Non è sopravvissuto al vaglio del Quirinale l’articolo 16 del decreto “Rilancio” che nel testo approvato dal Consiglio dei ministri, ormai una settimana fa, lasciava aperta la strada per una proroga alla chetichella dello stato di emergenza per il Covid-19. Quell’articolo, dove si disponeva la proroga di sei mesi di tutti gli stati di emergenza che si sarebbero dovuto concludere entro il 31 luglio e non più prorogabili, è sparito. Prova ulteriore di quanto il testo entrato nel Consiglio dei ministri di mercoledì 13 maggio, presentato quella sera da Conte in conferenza stampa, sia stato poi riscritto più e più volte fino alla bollinatura ieri sera della Ragioneria dello stato.

Non solo problemi di copertura, ma anche le perplessità degli uffici legislativi del Colle, sollevate nei giorni scorsi anche da alcuni giuristi, hanno rallentato il cammino di quello che doveva essere il “decreto aprile” che così vede la luce a fine maggio.
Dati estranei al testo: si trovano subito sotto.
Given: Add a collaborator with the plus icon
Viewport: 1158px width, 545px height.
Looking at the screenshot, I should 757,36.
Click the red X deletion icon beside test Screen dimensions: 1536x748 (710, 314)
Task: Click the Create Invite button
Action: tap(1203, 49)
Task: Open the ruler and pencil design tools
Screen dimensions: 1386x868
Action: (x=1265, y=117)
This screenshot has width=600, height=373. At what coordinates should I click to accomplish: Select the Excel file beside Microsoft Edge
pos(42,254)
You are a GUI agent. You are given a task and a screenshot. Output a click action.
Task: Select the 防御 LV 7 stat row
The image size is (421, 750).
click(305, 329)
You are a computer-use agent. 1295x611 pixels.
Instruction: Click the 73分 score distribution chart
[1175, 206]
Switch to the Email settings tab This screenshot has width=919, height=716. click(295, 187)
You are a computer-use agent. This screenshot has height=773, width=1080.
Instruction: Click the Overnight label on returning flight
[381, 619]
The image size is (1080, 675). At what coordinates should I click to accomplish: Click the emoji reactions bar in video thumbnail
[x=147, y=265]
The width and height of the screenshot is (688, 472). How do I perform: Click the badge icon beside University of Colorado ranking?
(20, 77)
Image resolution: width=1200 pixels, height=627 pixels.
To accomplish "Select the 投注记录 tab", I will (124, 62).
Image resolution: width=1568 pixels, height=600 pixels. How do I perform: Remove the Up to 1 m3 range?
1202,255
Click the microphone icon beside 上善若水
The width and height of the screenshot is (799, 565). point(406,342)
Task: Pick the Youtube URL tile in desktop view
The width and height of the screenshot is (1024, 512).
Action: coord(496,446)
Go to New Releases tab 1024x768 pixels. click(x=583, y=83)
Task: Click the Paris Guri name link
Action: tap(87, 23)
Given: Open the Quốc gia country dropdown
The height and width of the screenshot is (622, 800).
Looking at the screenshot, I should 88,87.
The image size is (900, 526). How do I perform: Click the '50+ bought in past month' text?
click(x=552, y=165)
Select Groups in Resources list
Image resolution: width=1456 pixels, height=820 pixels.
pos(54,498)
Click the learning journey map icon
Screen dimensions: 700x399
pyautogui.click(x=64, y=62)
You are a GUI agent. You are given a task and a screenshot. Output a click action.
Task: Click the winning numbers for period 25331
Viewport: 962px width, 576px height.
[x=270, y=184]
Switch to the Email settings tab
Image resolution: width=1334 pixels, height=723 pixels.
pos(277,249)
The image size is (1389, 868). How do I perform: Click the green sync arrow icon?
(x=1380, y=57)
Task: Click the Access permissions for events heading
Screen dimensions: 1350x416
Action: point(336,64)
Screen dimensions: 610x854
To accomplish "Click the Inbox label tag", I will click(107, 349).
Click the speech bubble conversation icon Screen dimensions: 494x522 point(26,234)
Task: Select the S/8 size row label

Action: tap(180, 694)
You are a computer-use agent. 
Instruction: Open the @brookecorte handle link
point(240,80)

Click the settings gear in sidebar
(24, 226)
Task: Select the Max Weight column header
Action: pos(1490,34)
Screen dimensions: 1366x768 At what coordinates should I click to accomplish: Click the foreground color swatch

La proroga è rimasta, ma adesso riguarda senza alcun possibile dubbio solo gli stati di emergenza locali che erano già in piedi al momento dell’esplosione della pandemia. La riforma della Protezione civile del 2018 prevede che lo stato di emergenza possa durare al massimo di dodici mesi prorogabili per altri dodici, il che significa che in almeno quattro casi (gli stati di emergenza per la contaminazione da Pfas nel Veneto, per il terremoto di Campobasso e per eventi meteorologici in Emilia e Piemonte) che arrivano a scadenza durante la pandemia la contabilità speciale prevista in questi casi andrebbe chiusa. Il decreto “Rilancio” regala una proroga. Ma stabilisce adesso, in quello che è il nuovo articolo 14, che la proroga vale solo per gli stati di emergenza «diversi da quello dichiarato con delibera del Consiglio dei ministri 31 gennaio 2020 per il Covid-19» in modo tale da impedire interpretazioni ambigue ed estensive.